Good Food Rising Youth_Toolkit_JooMag | Page 18

What’s your food story? TIME: 15 - 20 minutes MATERIALS: My Food Story handout (following page) NOTES: This is a great icebreaker to get participants to reflect and open up to the group. If doing this activity as a potluck, ask participants beforehand to bring a dish, snack, or beverage (or just a recipe) to share with the group that is meaningful to them, their family, community, or culture. Adapted from Phat Beets Produce, “My Food Story! You Are What You Eat!” Decolonize Your Diet! Workshop Series 16 FACILITATOR: • Hand out the worksheet on the next page. • Give participants five minutes to complete their food story. • Once stories are completed, have participants pair up (groups of two with one person speaking and one person actively listening at a time), and read their food stories to each other.
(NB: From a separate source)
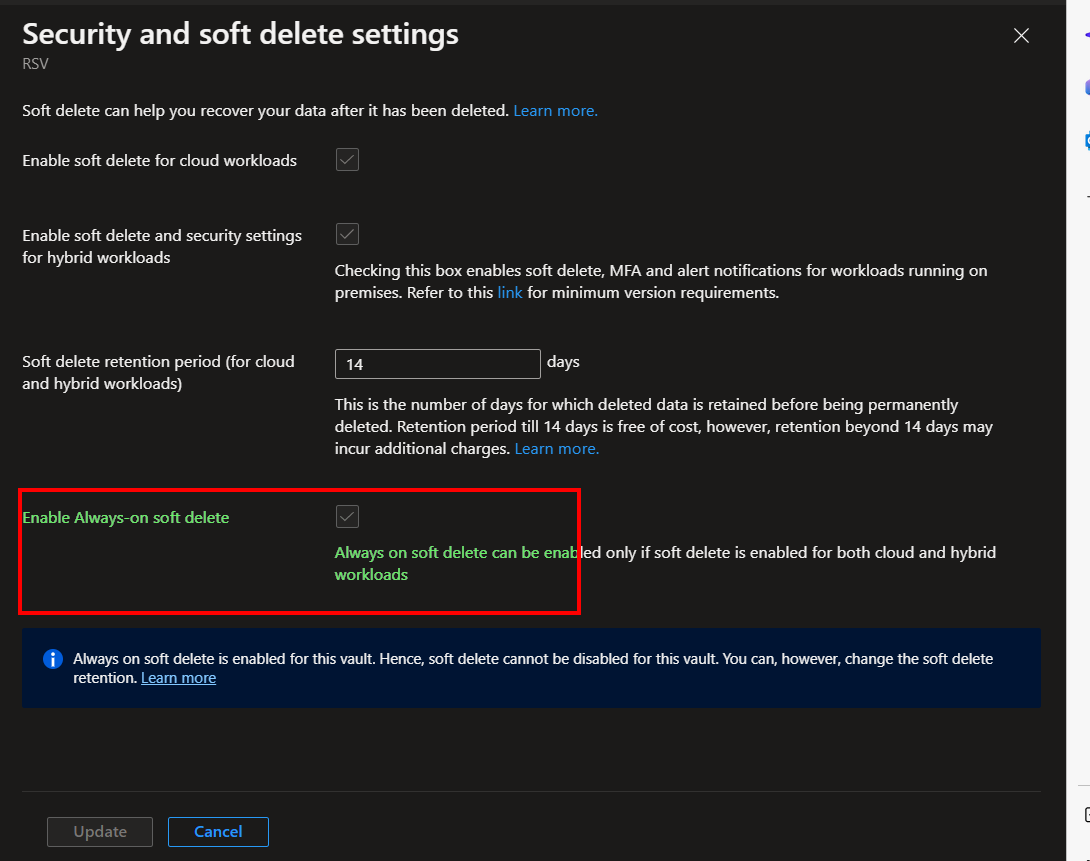The height and width of the screenshot is (861, 1090).
Task: Open the top Learn more link about soft delete
Action: [x=554, y=110]
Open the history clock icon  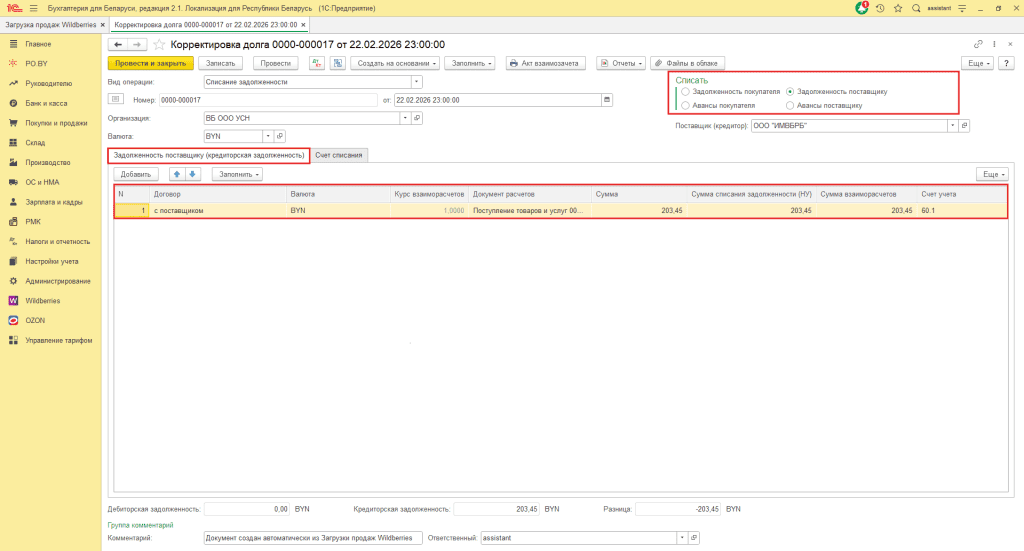click(x=880, y=7)
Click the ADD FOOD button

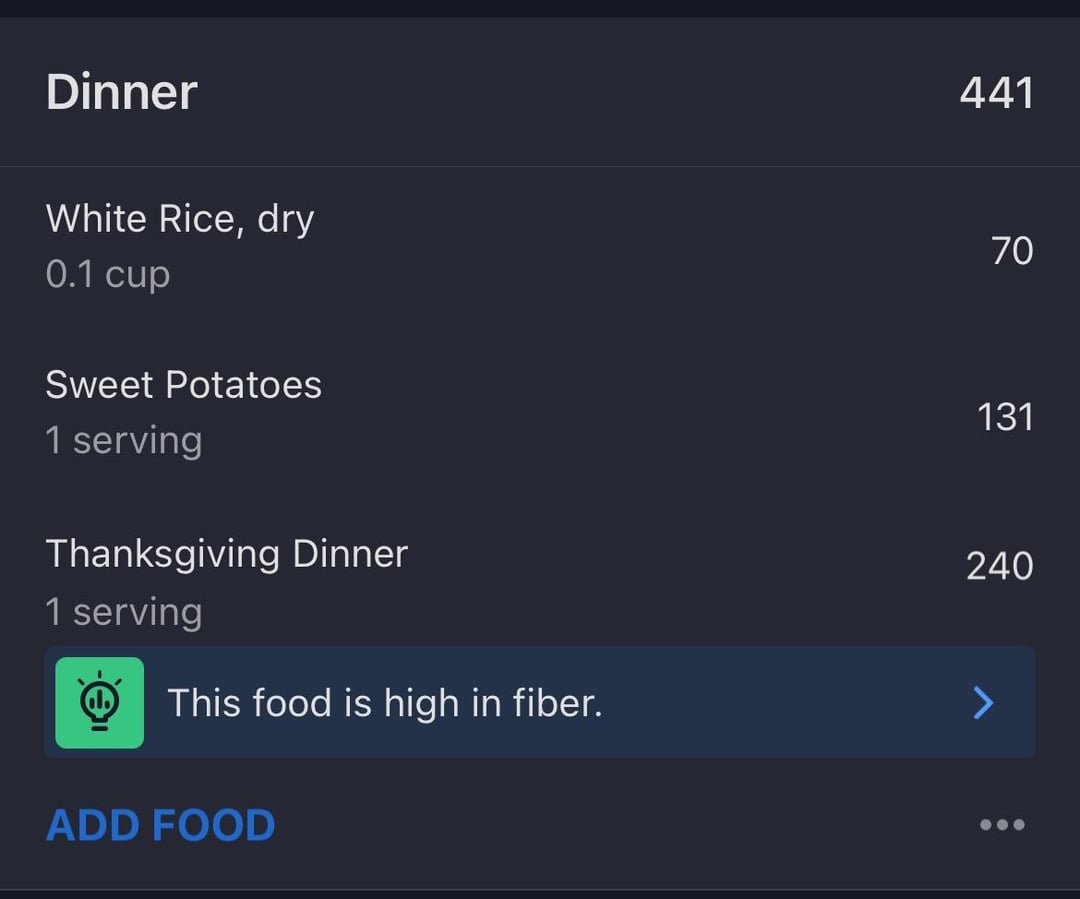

Allow approximately three minutes per person. • After three minutes, ask pairs to switch listener and speaker. • When pair work is completed, ask for a few volunteers to read their story out loud to the larger group. • After a few people have shared their stories, ask people to consider the following questions: • What do these stories say about our health? • What do these stories say about our families’ food traditions? Have they been protected, transformed, lost, become a mix of different traditions? • What do our stories say about the food system? About legacies of colonialism or corporate influence in our diets? • Ask the group to share any reflections they have based on this exercise, either as direct responses to the questions above or otherwise. GOAL: Participants will share their personal, historical, and cultural relationship to food while building trust and connection with each other. Ideally, people will begin to understand and analyze the difference between foods that are imbued with cultural meaning on one hand, and corporate food products on the other—but they may also see some overlap, i.e. brands that have taken on cultural significance for them. Participants will think about which foods reflect their identities and values, and whether those foods promote health and community or illness and isolation.